● **THE PROBLEM**
Would you please return all of the entries below exactly as shown?

::::::

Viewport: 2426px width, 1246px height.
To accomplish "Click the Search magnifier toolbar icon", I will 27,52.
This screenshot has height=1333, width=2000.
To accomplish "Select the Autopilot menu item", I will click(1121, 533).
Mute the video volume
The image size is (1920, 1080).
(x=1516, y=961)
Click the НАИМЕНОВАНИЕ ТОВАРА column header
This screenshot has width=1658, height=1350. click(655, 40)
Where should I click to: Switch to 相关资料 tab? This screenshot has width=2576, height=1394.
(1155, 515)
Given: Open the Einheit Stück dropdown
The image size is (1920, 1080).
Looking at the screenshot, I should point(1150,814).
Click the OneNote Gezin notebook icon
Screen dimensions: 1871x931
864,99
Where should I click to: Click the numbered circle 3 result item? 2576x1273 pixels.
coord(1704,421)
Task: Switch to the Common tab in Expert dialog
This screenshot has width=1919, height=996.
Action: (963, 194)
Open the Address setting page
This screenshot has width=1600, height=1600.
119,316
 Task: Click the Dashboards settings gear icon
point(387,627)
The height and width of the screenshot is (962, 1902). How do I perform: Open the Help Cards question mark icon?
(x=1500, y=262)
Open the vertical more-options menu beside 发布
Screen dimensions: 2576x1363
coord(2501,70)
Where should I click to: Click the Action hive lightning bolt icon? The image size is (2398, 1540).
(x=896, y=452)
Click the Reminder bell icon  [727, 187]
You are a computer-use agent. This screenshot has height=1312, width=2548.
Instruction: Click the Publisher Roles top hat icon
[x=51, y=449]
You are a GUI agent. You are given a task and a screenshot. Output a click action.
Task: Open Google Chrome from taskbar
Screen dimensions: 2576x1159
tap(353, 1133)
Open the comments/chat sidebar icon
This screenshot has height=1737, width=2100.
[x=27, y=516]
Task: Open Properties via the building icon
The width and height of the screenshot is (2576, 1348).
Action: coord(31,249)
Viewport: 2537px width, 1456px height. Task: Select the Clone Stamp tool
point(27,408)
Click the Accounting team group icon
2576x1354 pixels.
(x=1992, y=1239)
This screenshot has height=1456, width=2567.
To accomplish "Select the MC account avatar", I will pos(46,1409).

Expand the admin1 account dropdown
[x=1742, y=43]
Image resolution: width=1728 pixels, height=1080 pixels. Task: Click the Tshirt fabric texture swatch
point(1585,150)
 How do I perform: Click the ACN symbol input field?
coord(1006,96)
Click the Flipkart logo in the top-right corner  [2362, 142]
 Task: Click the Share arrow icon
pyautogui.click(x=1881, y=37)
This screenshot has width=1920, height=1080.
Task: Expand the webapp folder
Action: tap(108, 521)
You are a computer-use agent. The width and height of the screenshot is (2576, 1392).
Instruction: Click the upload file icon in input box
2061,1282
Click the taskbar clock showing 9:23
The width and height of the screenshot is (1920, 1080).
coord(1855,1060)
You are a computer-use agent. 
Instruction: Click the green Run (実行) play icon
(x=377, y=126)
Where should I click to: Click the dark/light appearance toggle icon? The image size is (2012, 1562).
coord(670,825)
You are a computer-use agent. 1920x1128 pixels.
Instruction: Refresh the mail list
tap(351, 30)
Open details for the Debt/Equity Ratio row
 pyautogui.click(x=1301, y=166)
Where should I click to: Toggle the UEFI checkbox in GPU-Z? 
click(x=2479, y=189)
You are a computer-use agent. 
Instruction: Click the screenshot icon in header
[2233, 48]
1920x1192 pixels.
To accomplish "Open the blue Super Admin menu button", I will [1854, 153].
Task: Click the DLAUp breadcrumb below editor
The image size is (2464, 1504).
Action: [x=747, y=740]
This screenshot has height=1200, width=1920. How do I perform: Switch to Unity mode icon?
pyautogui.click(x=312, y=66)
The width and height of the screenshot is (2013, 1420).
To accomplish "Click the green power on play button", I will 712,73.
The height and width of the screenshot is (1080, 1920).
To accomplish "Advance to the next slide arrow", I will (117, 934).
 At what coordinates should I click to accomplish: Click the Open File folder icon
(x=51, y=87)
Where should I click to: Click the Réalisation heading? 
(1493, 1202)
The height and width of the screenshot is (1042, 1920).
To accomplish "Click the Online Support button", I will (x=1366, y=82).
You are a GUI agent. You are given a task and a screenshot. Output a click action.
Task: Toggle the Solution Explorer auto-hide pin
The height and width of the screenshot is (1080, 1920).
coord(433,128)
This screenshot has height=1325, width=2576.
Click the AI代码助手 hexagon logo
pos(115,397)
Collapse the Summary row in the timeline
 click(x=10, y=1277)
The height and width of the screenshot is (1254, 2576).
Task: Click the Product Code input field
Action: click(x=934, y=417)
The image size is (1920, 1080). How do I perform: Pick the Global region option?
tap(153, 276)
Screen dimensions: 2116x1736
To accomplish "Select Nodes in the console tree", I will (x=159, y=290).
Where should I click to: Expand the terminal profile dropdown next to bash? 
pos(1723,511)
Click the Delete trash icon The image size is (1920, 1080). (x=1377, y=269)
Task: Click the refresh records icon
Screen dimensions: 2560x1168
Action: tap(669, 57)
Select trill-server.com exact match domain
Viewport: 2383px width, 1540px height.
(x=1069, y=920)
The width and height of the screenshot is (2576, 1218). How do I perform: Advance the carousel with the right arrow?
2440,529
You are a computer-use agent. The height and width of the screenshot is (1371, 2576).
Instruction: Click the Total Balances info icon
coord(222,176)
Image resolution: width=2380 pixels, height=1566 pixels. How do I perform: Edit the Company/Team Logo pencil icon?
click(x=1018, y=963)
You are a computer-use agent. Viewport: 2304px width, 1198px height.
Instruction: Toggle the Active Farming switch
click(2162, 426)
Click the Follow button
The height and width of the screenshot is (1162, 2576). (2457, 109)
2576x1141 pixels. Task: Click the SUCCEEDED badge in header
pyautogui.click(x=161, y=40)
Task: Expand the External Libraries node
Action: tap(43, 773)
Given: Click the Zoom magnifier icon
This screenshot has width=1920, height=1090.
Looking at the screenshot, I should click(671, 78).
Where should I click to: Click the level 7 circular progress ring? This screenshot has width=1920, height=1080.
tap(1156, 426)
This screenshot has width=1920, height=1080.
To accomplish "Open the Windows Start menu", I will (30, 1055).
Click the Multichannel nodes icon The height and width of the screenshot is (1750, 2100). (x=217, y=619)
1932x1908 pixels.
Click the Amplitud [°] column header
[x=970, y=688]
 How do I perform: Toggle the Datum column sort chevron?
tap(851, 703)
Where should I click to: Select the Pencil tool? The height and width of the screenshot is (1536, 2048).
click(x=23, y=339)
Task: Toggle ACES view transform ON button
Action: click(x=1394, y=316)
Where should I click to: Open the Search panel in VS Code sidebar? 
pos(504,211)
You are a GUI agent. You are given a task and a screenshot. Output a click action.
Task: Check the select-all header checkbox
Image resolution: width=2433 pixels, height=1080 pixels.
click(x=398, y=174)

::::::

● **ANSWER SPACE**
Viewport: 2426px width, 1246px height.
To accomplish "Click the Search magnifier toolbar icon", I will 27,52.
This screenshot has height=1333, width=2000.
To accomplish "Select the Autopilot menu item", I will click(1121, 533).
Mute the video volume
The image size is (1920, 1080).
(x=1516, y=961)
Click the НАИМЕНОВАНИЕ ТОВАРА column header
This screenshot has width=1658, height=1350. click(655, 40)
Where should I click to: Switch to 相关资料 tab? This screenshot has width=2576, height=1394.
(1155, 515)
Given: Open the Einheit Stück dropdown
The image size is (1920, 1080).
Looking at the screenshot, I should point(1150,814).
Click the OneNote Gezin notebook icon
Screen dimensions: 1871x931
864,99
Where should I click to: Click the numbered circle 3 result item? 2576x1273 pixels.
coord(1704,421)
Task: Switch to the Common tab in Expert dialog
This screenshot has width=1919, height=996.
Action: (963, 194)
Open the Address setting page
This screenshot has width=1600, height=1600.
119,316
 Task: Click the Dashboards settings gear icon
point(387,627)
The height and width of the screenshot is (962, 1902). How do I perform: Open the Help Cards question mark icon?
(x=1500, y=262)
Open the vertical more-options menu beside 发布
Screen dimensions: 2576x1363
coord(2501,70)
Where should I click to: Click the Action hive lightning bolt icon? The image size is (2398, 1540).
(x=896, y=452)
Click the Reminder bell icon  [727, 187]
You are a computer-use agent. This screenshot has height=1312, width=2548.
Instruction: Click the Publisher Roles top hat icon
[x=51, y=449]
You are a GUI agent. You are given a task and a screenshot. Output a click action.
Task: Open Google Chrome from taskbar
Screen dimensions: 2576x1159
tap(353, 1133)
Open the comments/chat sidebar icon
This screenshot has height=1737, width=2100.
[x=27, y=516]
Task: Open Properties via the building icon
The width and height of the screenshot is (2576, 1348).
Action: coord(31,249)
Viewport: 2537px width, 1456px height. Task: Select the Clone Stamp tool
point(27,408)
Click the Accounting team group icon
2576x1354 pixels.
(x=1992, y=1239)
This screenshot has height=1456, width=2567.
To accomplish "Select the MC account avatar", I will pos(46,1409).

Expand the admin1 account dropdown
[x=1742, y=43]
Image resolution: width=1728 pixels, height=1080 pixels. Task: Click the Tshirt fabric texture swatch
point(1585,150)
 How do I perform: Click the ACN symbol input field?
coord(1006,96)
Click the Flipkart logo in the top-right corner  [2362, 142]
 Task: Click the Share arrow icon
pyautogui.click(x=1881, y=37)
This screenshot has width=1920, height=1080.
Task: Expand the webapp folder
Action: tap(108, 521)
You are a computer-use agent. The width and height of the screenshot is (2576, 1392).
Instruction: Click the upload file icon in input box
2061,1282
Click the taskbar clock showing 9:23
The width and height of the screenshot is (1920, 1080).
coord(1855,1060)
You are a computer-use agent. 
Instruction: Click the green Run (実行) play icon
(x=377, y=126)
Where should I click to: Click the dark/light appearance toggle icon? The image size is (2012, 1562).
coord(670,825)
You are a computer-use agent. 1920x1128 pixels.
Instruction: Refresh the mail list
tap(351, 30)
Open details for the Debt/Equity Ratio row
 pyautogui.click(x=1301, y=166)
Where should I click to: Toggle the UEFI checkbox in GPU-Z? 
click(x=2479, y=189)
You are a computer-use agent. 
Instruction: Click the screenshot icon in header
[2233, 48]
1920x1192 pixels.
To accomplish "Open the blue Super Admin menu button", I will [1854, 153].
Task: Click the DLAUp breadcrumb below editor
The image size is (2464, 1504).
Action: [x=747, y=740]
This screenshot has height=1200, width=1920. How do I perform: Switch to Unity mode icon?
pyautogui.click(x=312, y=66)
The width and height of the screenshot is (2013, 1420).
To accomplish "Click the green power on play button", I will 712,73.
The height and width of the screenshot is (1080, 1920).
To accomplish "Advance to the next slide arrow", I will (117, 934).
 At what coordinates should I click to accomplish: Click the Open File folder icon
(x=51, y=87)
Where should I click to: Click the Réalisation heading? 
(1493, 1202)
The height and width of the screenshot is (1042, 1920).
To accomplish "Click the Online Support button", I will (x=1366, y=82).
You are a GUI agent. You are given a task and a screenshot. Output a click action.
Task: Toggle the Solution Explorer auto-hide pin
The height and width of the screenshot is (1080, 1920).
coord(433,128)
This screenshot has height=1325, width=2576.
Click the AI代码助手 hexagon logo
pos(115,397)
Collapse the Summary row in the timeline
 click(x=10, y=1277)
The height and width of the screenshot is (1254, 2576).
Task: Click the Product Code input field
Action: click(x=934, y=417)
The image size is (1920, 1080). How do I perform: Pick the Global region option?
tap(153, 276)
Screen dimensions: 2116x1736
To accomplish "Select Nodes in the console tree", I will (x=159, y=290).
Where should I click to: Expand the terminal profile dropdown next to bash? 
pos(1723,511)
Click the Delete trash icon The image size is (1920, 1080). (x=1377, y=269)
Task: Click the refresh records icon
Screen dimensions: 2560x1168
Action: tap(669, 57)
Select trill-server.com exact match domain
Viewport: 2383px width, 1540px height.
(x=1069, y=920)
The width and height of the screenshot is (2576, 1218). How do I perform: Advance the carousel with the right arrow?
2440,529
You are a computer-use agent. The height and width of the screenshot is (1371, 2576).
Instruction: Click the Total Balances info icon
coord(222,176)
Image resolution: width=2380 pixels, height=1566 pixels. How do I perform: Edit the Company/Team Logo pencil icon?
click(x=1018, y=963)
You are a computer-use agent. Viewport: 2304px width, 1198px height.
Instruction: Toggle the Active Farming switch
click(2162, 426)
Click the Follow button
The height and width of the screenshot is (1162, 2576). (2457, 109)
2576x1141 pixels. Task: Click the SUCCEEDED badge in header
pyautogui.click(x=161, y=40)
Task: Expand the External Libraries node
Action: tap(43, 773)
Given: Click the Zoom magnifier icon
This screenshot has width=1920, height=1090.
Looking at the screenshot, I should click(671, 78).
Where should I click to: Click the level 7 circular progress ring? This screenshot has width=1920, height=1080.
tap(1156, 426)
This screenshot has width=1920, height=1080.
To accomplish "Open the Windows Start menu", I will (30, 1055).
Click the Multichannel nodes icon The height and width of the screenshot is (1750, 2100). (x=217, y=619)
1932x1908 pixels.
Click the Amplitud [°] column header
[x=970, y=688]
 How do I perform: Toggle the Datum column sort chevron?
tap(851, 703)
Where should I click to: Select the Pencil tool? The height and width of the screenshot is (1536, 2048).
click(x=23, y=339)
Task: Toggle ACES view transform ON button
Action: click(x=1394, y=316)
Where should I click to: Open the Search panel in VS Code sidebar? 
pos(504,211)
You are a GUI agent. You are given a task and a screenshot. Output a click action.
Task: Check the select-all header checkbox
Image resolution: width=2433 pixels, height=1080 pixels.
click(x=398, y=174)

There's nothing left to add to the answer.